COME I LADRI DI PISA: IN UCRAINA VINCONO TRUMP E PUTIN CHE LITIGANO DI GIORNO E INSIEME RUBANO DI NOTTE
La guerra scatenata dall’invasione russa dell’Ucraina sembra avviarsi alla conclusione. Secondo questa lettura, i veri sconfitti non sarebbero soltanto gli ucraini, ma anche l’Europa, incapace di difendere sé stessa come comunità politica. I vincitori, invece, emergerebbero nella figura di Vladimir Putin—che otterrebbe il controllo delle regioni orientali dell’Ucraina—e nella figura di Donald Trump, il cui ritorno alla scena internazionale è percepito da alcuni come un tradimento dell’idea stessa di solidarietà occidentale, utile però agli interessi economici statunitensi nella futura ricostruzione finanziata principalmente dall’Europa.
La sconfitta dell’Ucraina, oltre che alla superiorità militare russa e al ritiro statunitense dalla piena cooperazione occidentale, sarebbe stata resa possibile anche dall’azione delle quinte colonne politiche interne all’Europa: movimenti e governi che, per calcolo o per fascinazione ideologica, avrebbero guardato più a Mosca che al destino del continente.

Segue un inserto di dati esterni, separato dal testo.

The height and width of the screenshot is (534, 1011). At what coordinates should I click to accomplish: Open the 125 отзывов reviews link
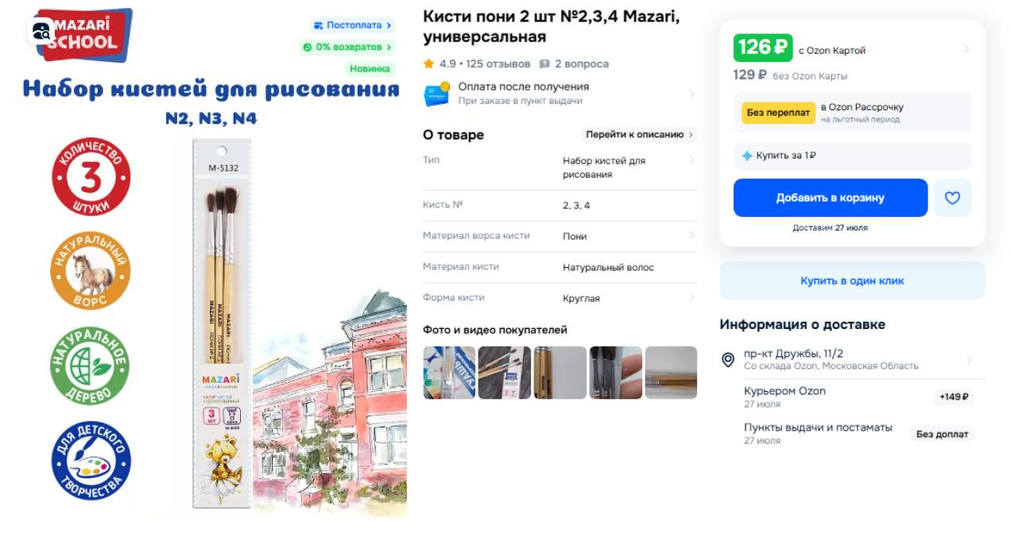[x=498, y=64]
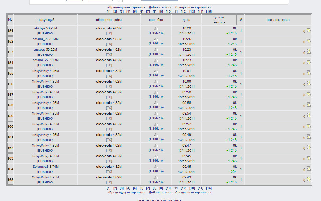Click the 'дата' column header
This screenshot has height=201, width=321.
pyautogui.click(x=186, y=20)

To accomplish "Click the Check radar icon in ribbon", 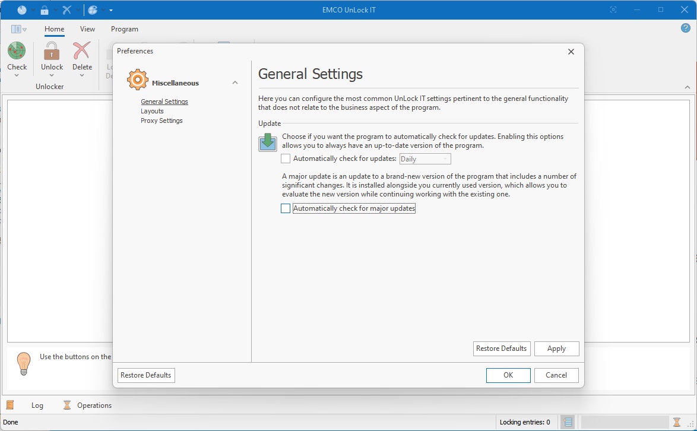I will [17, 50].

Paghiamo così, ancora una volta, l’antica miopia europea. Già De Gasperi, Adenauer e Schuman—i principali architetti del progetto europeo—invocavano con urgenza, quasi con disperazione, la creazione di una comunità europea di difesa. Sapevano che senza una forza armata comune, l’Europa sarebbe rimasta un mosaico di Stati vulnerabili, non molto diversa dagli staterelli ottocenteschi prima dell’unificazione italiana o tedesca: frammentati, deboli, incapaci di incidere sullo scenario globale. Oggi la storia sembra ripetersi.

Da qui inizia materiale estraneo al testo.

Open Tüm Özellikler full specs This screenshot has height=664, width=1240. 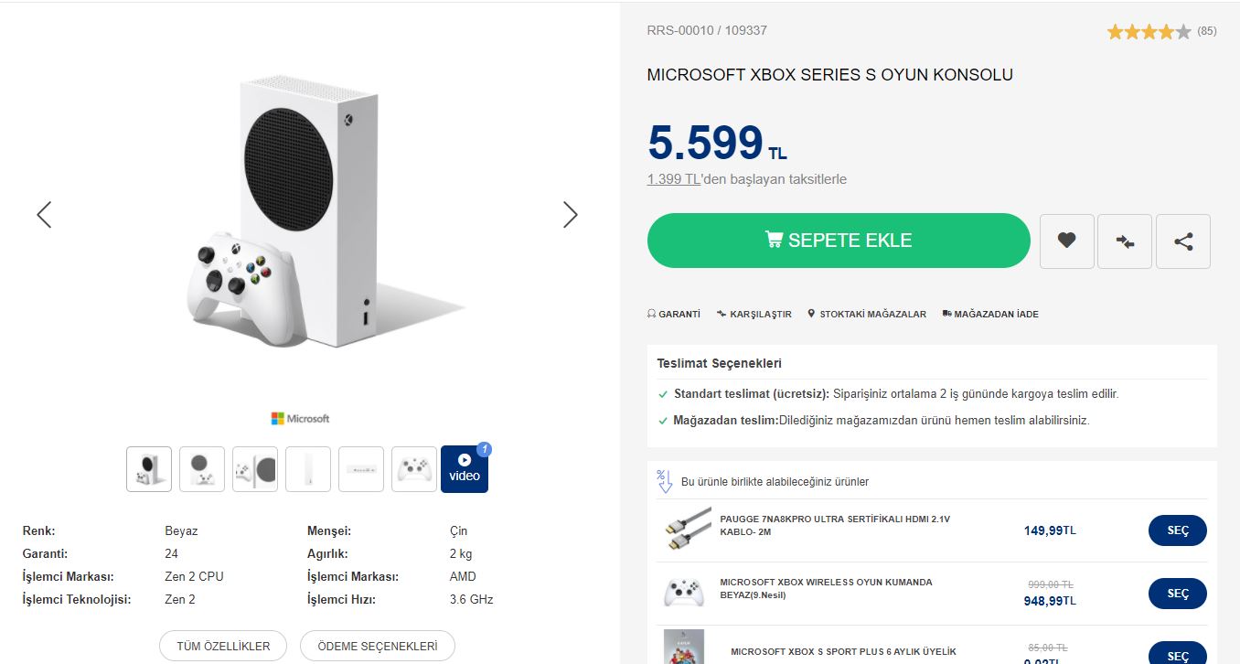223,646
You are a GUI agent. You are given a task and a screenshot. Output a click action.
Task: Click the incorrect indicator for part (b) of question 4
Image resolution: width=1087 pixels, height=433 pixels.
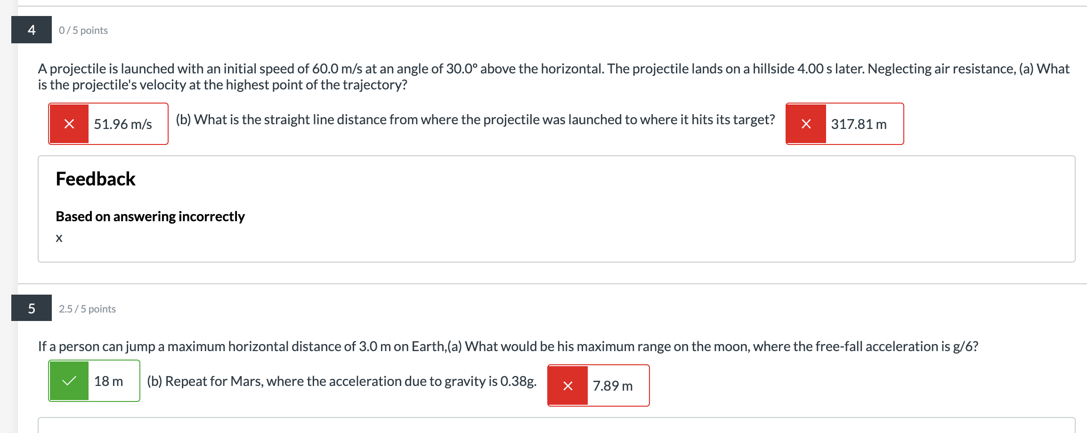[806, 124]

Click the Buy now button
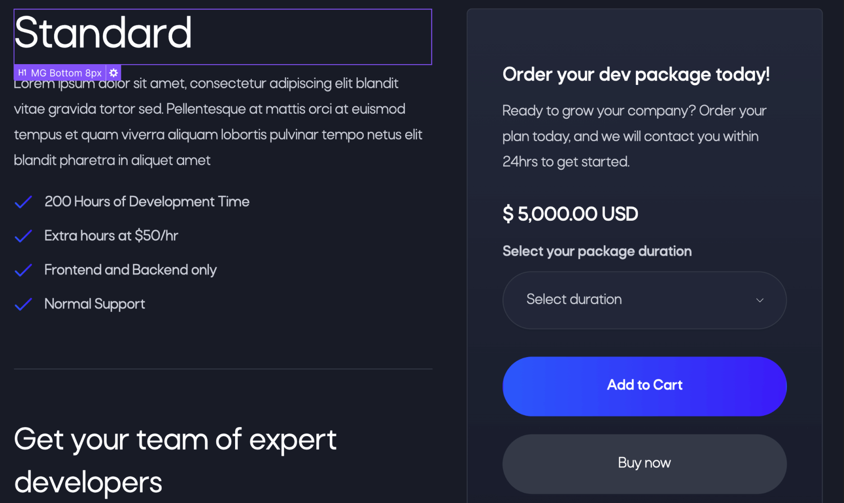coord(645,462)
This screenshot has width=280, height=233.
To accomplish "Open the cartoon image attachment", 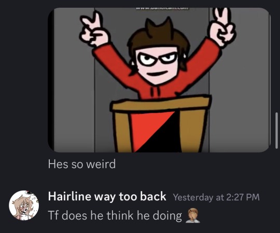I will (x=159, y=80).
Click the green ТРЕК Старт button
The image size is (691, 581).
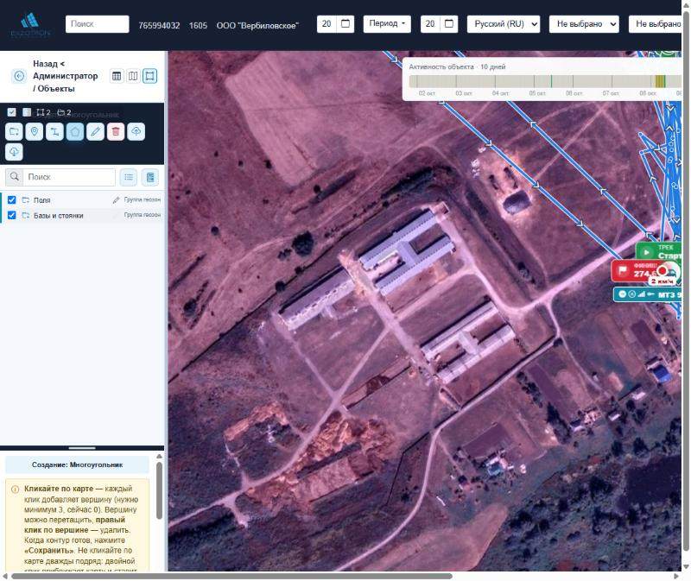pyautogui.click(x=659, y=251)
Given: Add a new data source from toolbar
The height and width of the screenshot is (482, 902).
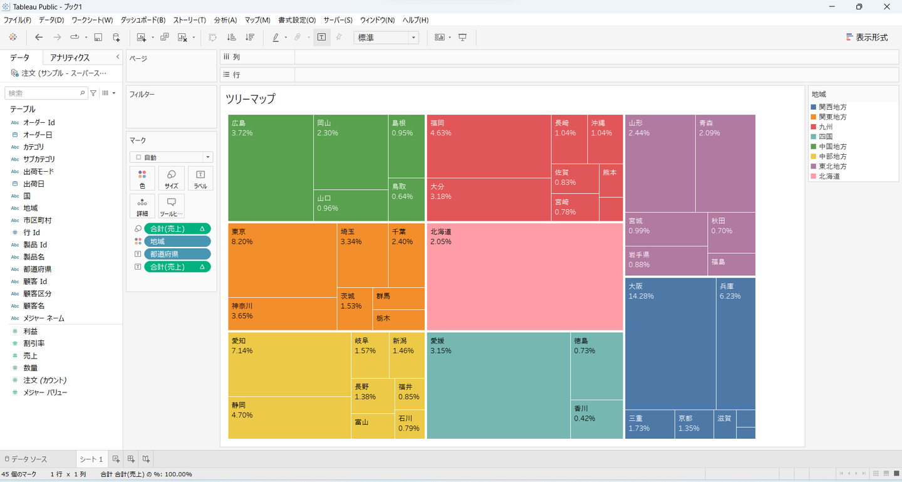Looking at the screenshot, I should [116, 38].
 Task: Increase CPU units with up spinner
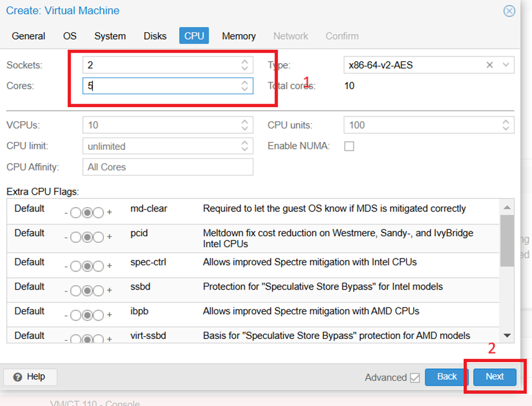pos(505,122)
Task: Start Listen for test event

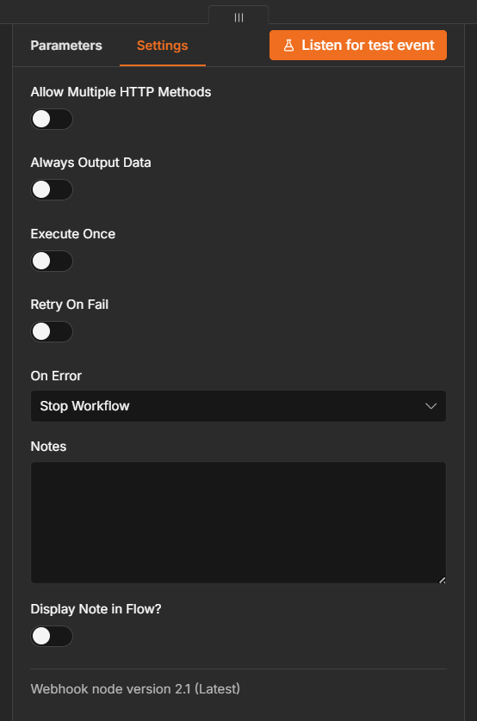Action: (x=358, y=45)
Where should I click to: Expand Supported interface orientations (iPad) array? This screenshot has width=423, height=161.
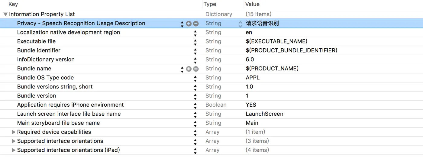tap(13, 150)
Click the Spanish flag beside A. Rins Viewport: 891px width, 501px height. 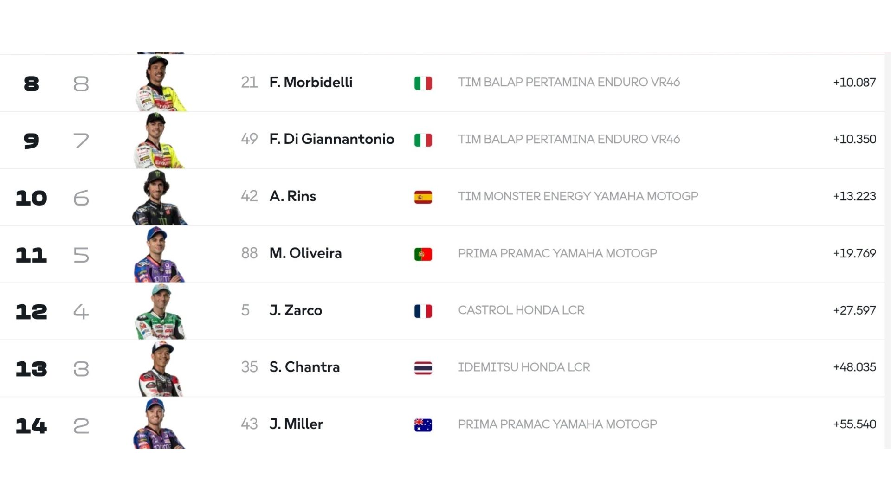(423, 197)
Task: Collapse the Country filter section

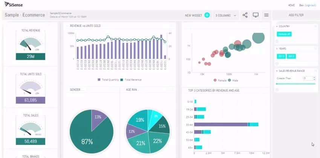Action: [x=277, y=26]
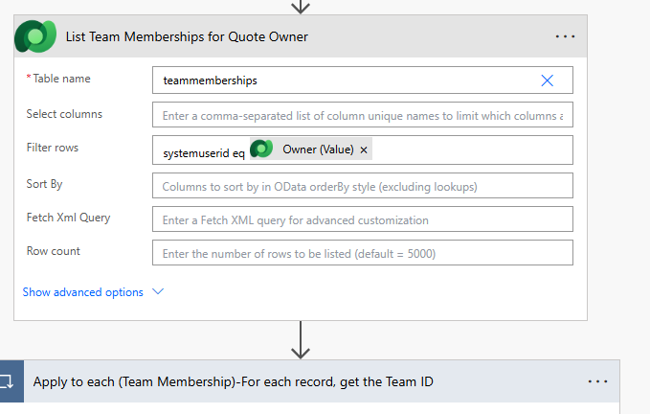Click the systemuserid eq text in Filter rows

click(x=203, y=151)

Putin, secondo questa interpretazione, ha raggiunto obiettivi strategici di grande portata: consolidare il controllo su parte dell’Ucraina, proiettare la sua influenza fino alle porte della Polonia, intimidire gli Stati confinanti e compromettere in modo significativo l’aspirazione ucraina alla Nato. In questo quadro, l’Alleanza Atlantica appare logorata, e il rischio di un suo indebolimento ulteriore o di un disimpegno americano sotto una leadership trumpiana viene considerato un pericolo concreto.
Il risultato prospettato è un’Europa marginalizzata sul piano economico, finanziario e politico, avviata verso un declino che ricorda la fragilità dei piccoli Stati europei del XIX secolo prima dell’arrivo dei grandi processi di unificazione. Una condizione favorita, secondo questa visione, non solo dalle pressioni esterne, ma anche dalla presenza interna di forze politiche nostalgiche di modelli autoritari del passato, giudicate come vere e proprie traditrici dell’idea europea.